Romantic series

Romantic Series is a 2015-2016 project that existed as a series of videos, an exhibition at DK Roza in Saint Petersburg, and a lecture-performance. Its central theme was the figure of the Romantic hero at the moment of its collapse: the hero can no longer be a hero, love can no longer be a pure elevated feeling, the revolutionary gesture can no longer sustain its own pathos, and the striving for freedom turns into neurosis, dependency, absurdity, and a bodily symptom.
The project examines Romanticism not as a historical style, but as a living, damaged system of behavior and imagination. It brings together love dependency, stalking, technophilia, feminist critique, domestic revolutionary practice, folk song, a space launch, and absurd analytical diagrams.
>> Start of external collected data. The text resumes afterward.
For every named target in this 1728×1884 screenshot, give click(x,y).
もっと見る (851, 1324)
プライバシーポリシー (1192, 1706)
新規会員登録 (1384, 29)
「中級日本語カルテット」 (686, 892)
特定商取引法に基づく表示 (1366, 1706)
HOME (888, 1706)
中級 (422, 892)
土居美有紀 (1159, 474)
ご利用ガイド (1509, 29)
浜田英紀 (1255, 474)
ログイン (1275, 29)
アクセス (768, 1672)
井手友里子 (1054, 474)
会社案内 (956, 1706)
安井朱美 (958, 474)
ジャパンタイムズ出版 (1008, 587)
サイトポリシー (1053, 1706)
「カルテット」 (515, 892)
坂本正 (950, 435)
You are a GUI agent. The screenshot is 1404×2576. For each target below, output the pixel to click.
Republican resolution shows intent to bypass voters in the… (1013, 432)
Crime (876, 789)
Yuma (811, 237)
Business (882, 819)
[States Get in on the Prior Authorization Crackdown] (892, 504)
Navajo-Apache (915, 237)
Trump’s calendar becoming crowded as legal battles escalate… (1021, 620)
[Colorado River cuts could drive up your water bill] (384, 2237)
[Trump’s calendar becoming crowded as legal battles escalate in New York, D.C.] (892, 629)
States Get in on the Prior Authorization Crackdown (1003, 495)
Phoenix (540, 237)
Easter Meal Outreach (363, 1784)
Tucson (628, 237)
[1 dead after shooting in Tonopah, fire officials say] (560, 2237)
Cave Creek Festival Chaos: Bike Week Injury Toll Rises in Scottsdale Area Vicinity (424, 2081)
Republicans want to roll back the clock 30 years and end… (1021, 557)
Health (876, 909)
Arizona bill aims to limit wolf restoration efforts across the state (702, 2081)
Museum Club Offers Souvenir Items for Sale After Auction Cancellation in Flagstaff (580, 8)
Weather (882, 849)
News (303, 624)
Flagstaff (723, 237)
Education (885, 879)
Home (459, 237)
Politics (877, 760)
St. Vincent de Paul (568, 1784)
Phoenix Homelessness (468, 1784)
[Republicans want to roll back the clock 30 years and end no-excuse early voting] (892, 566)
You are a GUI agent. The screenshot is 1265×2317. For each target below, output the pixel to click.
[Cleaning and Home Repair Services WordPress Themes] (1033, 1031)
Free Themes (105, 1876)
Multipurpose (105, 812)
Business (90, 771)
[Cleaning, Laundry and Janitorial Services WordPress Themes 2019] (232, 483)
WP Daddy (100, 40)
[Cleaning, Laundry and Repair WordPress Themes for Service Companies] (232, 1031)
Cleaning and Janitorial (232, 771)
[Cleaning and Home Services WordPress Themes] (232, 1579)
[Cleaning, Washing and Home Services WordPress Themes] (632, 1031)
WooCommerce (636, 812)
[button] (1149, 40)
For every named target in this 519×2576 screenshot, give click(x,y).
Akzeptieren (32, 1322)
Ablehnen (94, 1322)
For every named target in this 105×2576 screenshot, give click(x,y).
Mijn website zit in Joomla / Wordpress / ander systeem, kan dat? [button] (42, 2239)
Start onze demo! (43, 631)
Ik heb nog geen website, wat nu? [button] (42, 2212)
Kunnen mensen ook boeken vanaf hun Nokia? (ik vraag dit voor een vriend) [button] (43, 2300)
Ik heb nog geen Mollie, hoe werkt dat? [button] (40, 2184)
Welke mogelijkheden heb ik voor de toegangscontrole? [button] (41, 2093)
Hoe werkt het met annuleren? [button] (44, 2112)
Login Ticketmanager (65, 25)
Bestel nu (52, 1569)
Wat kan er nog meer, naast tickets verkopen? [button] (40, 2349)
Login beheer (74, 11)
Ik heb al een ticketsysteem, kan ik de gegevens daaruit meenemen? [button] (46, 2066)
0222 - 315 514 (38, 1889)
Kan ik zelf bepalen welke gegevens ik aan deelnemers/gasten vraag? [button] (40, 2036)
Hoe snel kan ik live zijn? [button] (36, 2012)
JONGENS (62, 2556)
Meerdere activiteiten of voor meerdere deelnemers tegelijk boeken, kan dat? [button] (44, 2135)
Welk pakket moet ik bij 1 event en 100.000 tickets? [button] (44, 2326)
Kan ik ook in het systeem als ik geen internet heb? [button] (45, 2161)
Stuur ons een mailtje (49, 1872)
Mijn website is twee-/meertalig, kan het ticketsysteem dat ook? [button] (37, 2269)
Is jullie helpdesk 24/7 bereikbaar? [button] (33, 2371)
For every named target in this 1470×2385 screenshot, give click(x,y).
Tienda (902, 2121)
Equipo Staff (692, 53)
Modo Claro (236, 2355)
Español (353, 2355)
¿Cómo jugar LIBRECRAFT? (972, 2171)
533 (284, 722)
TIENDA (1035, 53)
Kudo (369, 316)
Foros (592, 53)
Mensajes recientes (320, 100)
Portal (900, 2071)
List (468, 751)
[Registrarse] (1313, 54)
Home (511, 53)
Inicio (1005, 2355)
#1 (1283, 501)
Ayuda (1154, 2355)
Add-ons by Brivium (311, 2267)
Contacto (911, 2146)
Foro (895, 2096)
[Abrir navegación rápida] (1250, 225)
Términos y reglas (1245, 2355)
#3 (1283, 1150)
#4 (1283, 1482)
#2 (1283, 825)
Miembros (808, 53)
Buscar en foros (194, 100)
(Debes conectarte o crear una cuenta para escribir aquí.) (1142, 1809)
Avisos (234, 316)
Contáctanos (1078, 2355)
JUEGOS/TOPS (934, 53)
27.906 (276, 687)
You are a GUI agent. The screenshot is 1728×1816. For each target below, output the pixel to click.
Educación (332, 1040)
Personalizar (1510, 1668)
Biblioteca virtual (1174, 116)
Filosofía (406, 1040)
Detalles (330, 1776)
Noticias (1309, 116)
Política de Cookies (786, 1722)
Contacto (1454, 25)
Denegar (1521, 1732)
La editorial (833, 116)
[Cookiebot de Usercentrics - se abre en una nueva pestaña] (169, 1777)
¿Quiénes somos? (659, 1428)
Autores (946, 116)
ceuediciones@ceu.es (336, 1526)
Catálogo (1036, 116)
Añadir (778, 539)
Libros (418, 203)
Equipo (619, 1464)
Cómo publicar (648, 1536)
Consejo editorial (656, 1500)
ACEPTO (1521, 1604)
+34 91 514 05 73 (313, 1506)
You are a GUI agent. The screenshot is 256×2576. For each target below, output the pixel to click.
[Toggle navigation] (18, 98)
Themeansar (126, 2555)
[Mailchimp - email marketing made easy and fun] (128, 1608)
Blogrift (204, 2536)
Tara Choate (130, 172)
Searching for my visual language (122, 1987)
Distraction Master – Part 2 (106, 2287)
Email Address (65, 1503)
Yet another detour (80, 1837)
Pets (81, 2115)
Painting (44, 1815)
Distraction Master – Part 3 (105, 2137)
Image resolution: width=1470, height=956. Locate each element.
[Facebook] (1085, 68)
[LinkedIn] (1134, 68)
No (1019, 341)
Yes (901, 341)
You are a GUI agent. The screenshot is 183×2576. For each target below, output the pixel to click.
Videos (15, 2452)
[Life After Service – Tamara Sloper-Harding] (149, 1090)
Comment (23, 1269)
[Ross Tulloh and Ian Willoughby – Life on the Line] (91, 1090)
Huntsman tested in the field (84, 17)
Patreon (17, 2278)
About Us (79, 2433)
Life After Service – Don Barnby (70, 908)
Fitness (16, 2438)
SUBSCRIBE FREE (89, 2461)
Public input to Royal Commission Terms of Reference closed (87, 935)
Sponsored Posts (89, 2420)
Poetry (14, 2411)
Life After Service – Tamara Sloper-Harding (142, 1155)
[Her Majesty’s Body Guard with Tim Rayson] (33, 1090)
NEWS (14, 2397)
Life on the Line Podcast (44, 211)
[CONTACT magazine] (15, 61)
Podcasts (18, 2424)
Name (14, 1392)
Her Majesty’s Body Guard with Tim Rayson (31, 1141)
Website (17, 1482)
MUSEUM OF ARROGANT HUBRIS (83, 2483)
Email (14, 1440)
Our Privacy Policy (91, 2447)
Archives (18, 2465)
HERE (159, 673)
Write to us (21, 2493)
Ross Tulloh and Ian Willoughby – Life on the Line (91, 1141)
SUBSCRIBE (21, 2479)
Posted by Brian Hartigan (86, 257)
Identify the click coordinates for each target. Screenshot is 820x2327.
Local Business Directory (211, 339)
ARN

All these elements form a portrait of a subject who is trying to rationalize their own affective crisis, while the very language of analysis gradually begins to resemble a symptom.
The first video, Bedbug, is built around a situation of obsessive harassment. The protagonist is tormented by messages from a former lover, who is also a stalker; he acts like an invisible insect, like a bedbug that bites the body, disturbing sleep, intimacy, and the sense of safety. The protagonist scratches herself, as if the words were really biting her. Gradually she dresses herself completely in outdoor clothing, while still remaining in the space of the bed. This gesture looks like an absurd attempt to protect herself from something that has no visible source. The bed, usually associated with intimacy, rest, and love, turns into a place of anxiety and intrusion. In the end, the protagonist falls to the floor: the protection does not work, and the body cannot withstand the constant invisible pressure.
In the second video, Conversation, the Romantic code appears through landscape, contemplation, and elevated language. The video was shot in Norway: the protagonist appears against the background of an idyllic landscape, which evokes associations with the Romantic tradition: the solitude of a person before nature, the sublime, the search for truth, inner strength, and authenticity. Pathetic subtitles appear on the screen, containing reflections on truth, verity, strength, and other grand categories.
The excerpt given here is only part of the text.